---------- Source data

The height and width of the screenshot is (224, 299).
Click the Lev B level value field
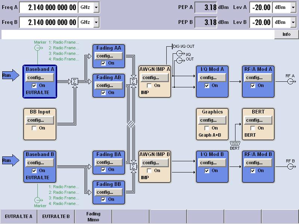coord(261,22)
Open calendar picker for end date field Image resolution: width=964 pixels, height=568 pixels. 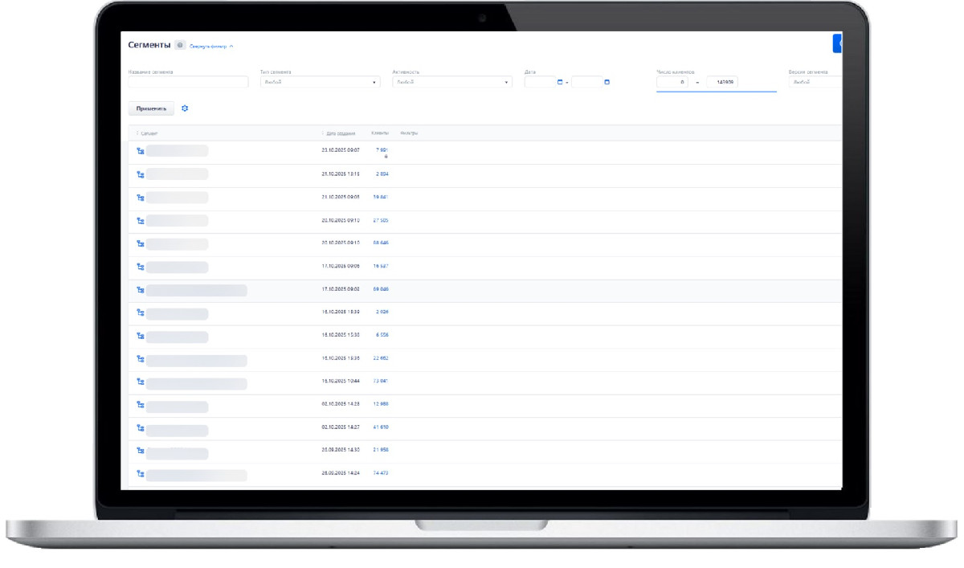click(x=607, y=82)
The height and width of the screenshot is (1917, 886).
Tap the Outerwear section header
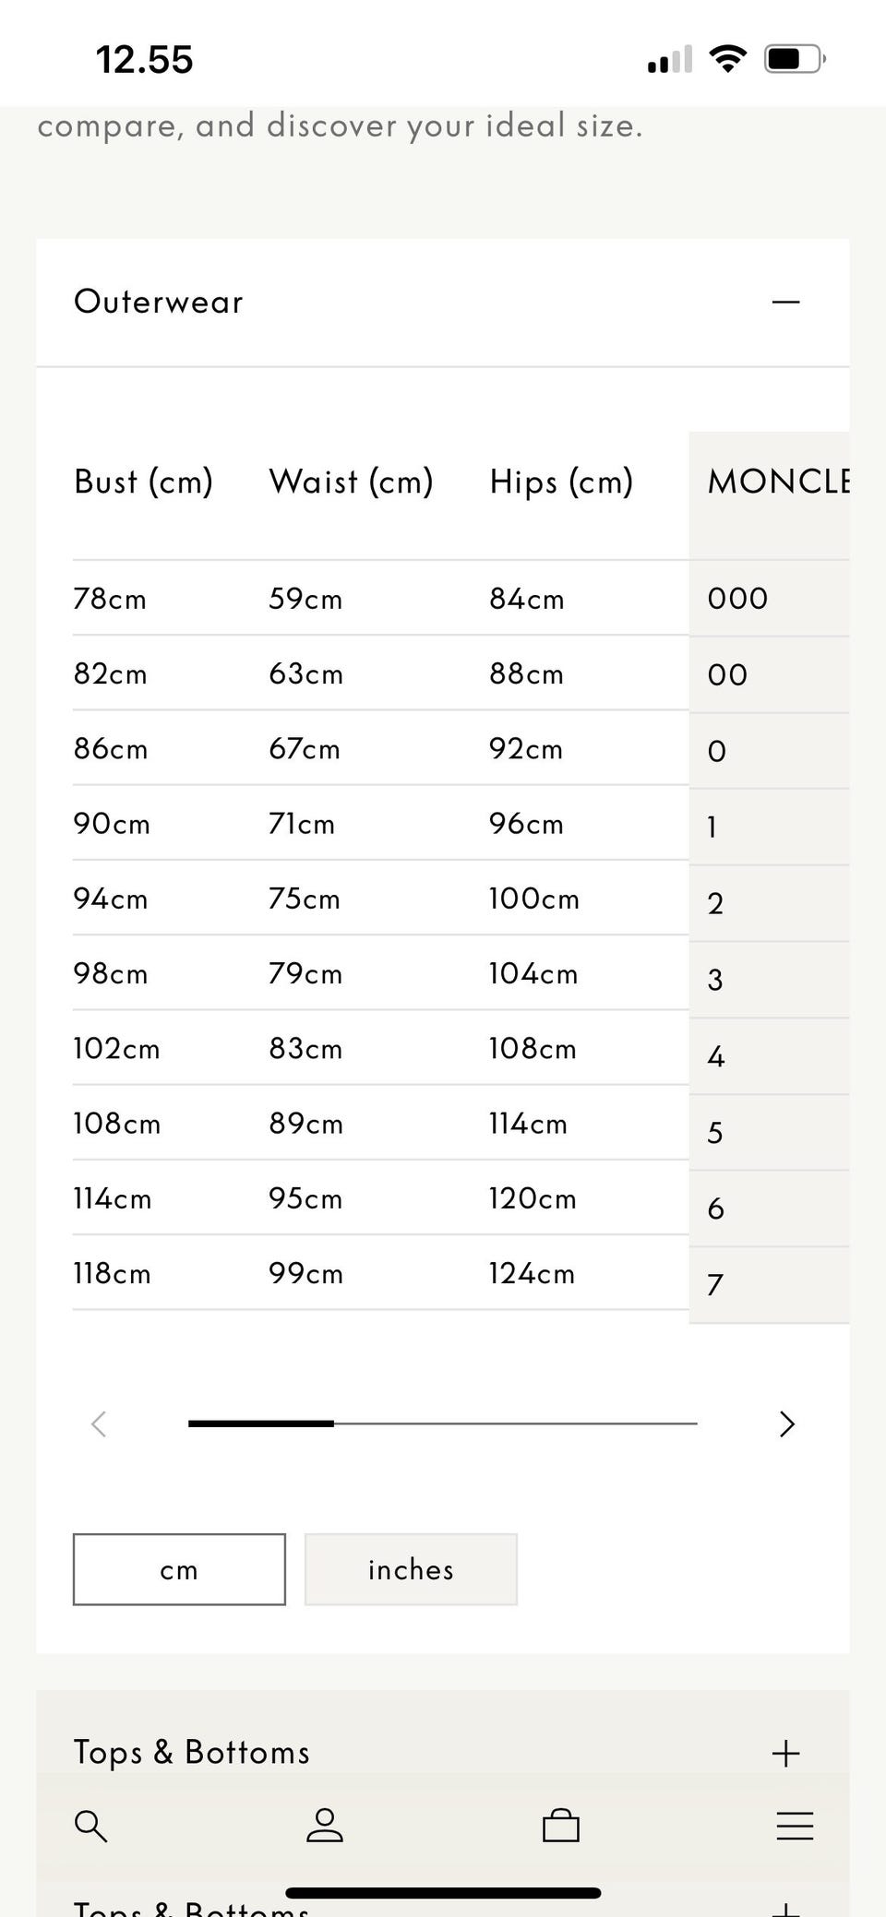[x=159, y=302]
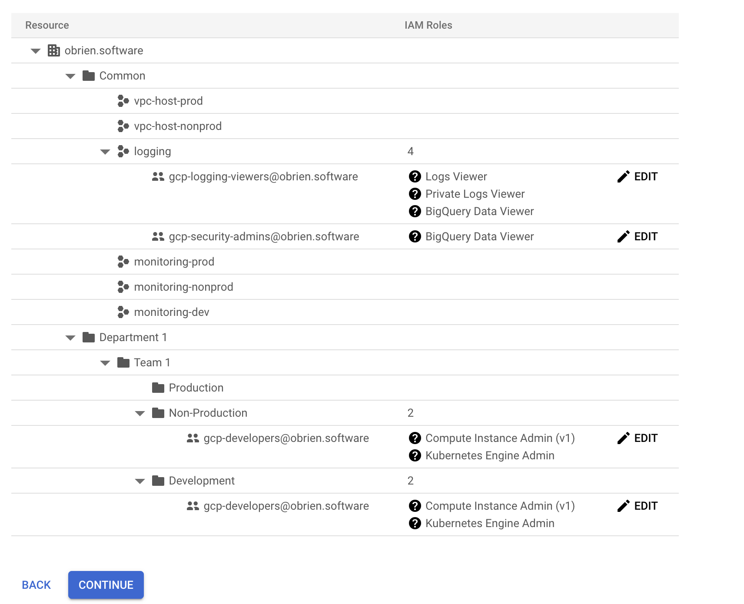
Task: Collapse the obrien.software tree
Action: click(x=35, y=50)
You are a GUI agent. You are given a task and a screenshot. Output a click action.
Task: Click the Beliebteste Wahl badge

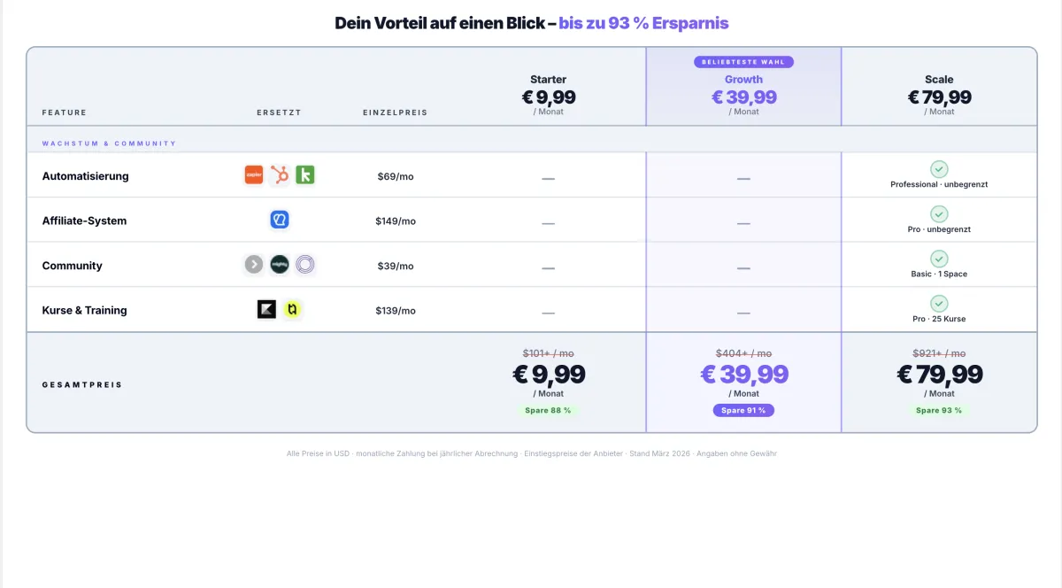[x=743, y=62]
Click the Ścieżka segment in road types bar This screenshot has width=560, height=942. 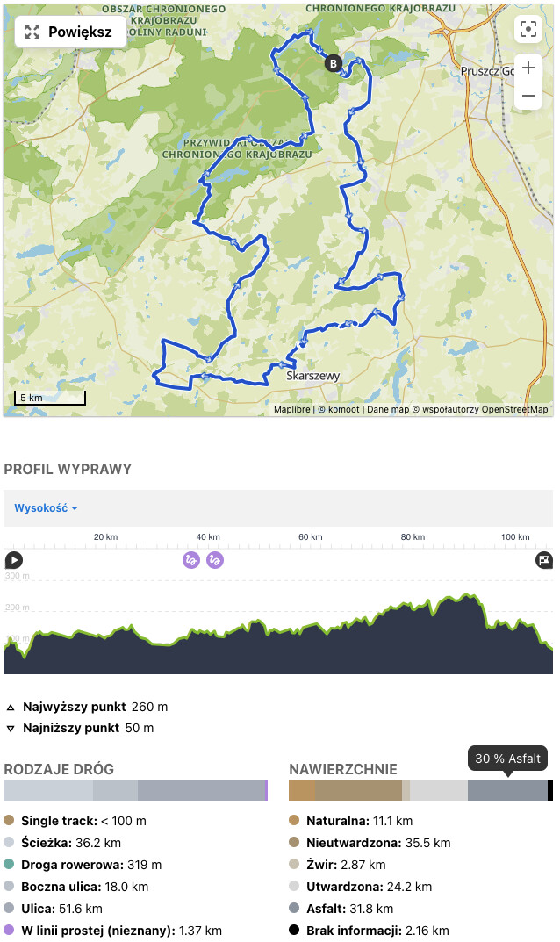[x=48, y=790]
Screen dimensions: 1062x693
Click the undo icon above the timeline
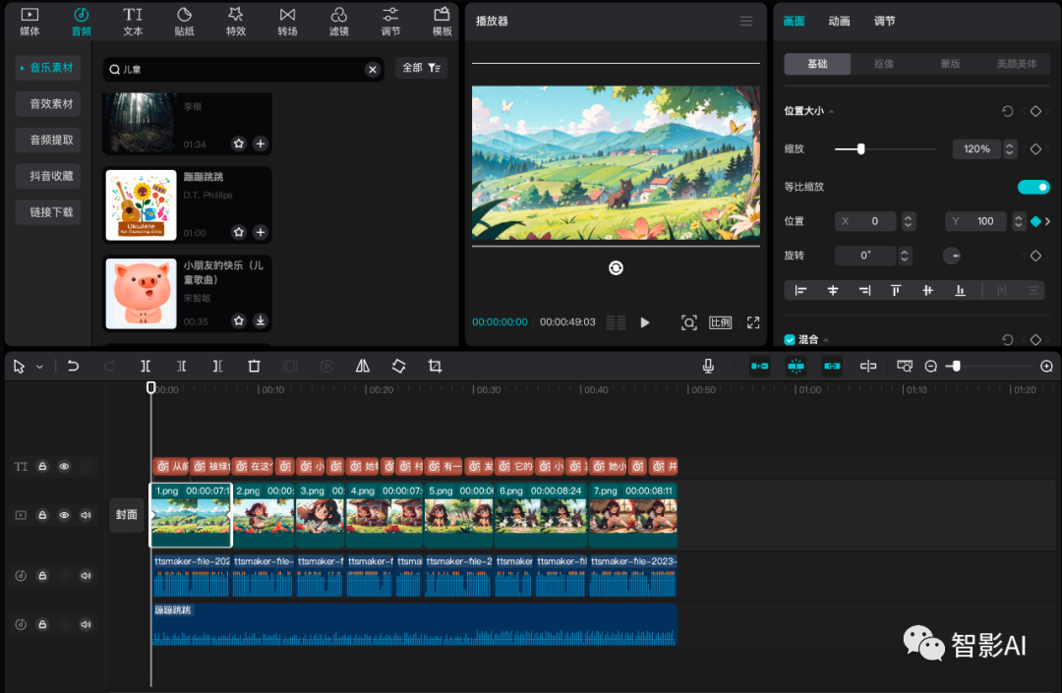[73, 366]
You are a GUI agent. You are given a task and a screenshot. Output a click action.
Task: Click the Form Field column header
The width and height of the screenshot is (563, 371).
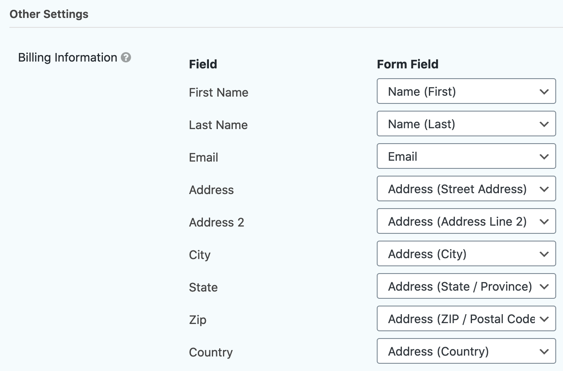408,64
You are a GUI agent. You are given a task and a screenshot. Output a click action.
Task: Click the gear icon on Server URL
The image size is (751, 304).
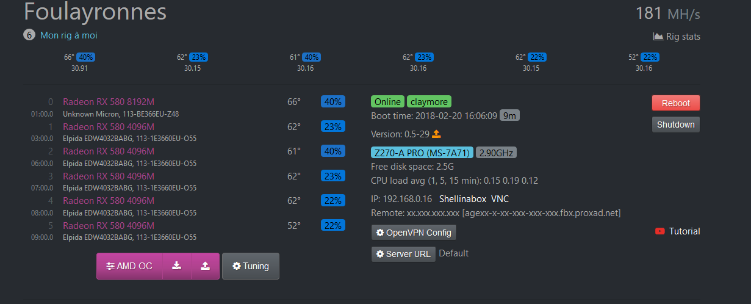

--------------------

* Task details
Starting with the line that holds "Task: Click the gear icon on Server URL", transcribe exactly each line through the last one of the material above, and nothing else. Do not include pictures.

* Problem solution
Task: Click the gear icon on Server URL
The image size is (751, 304).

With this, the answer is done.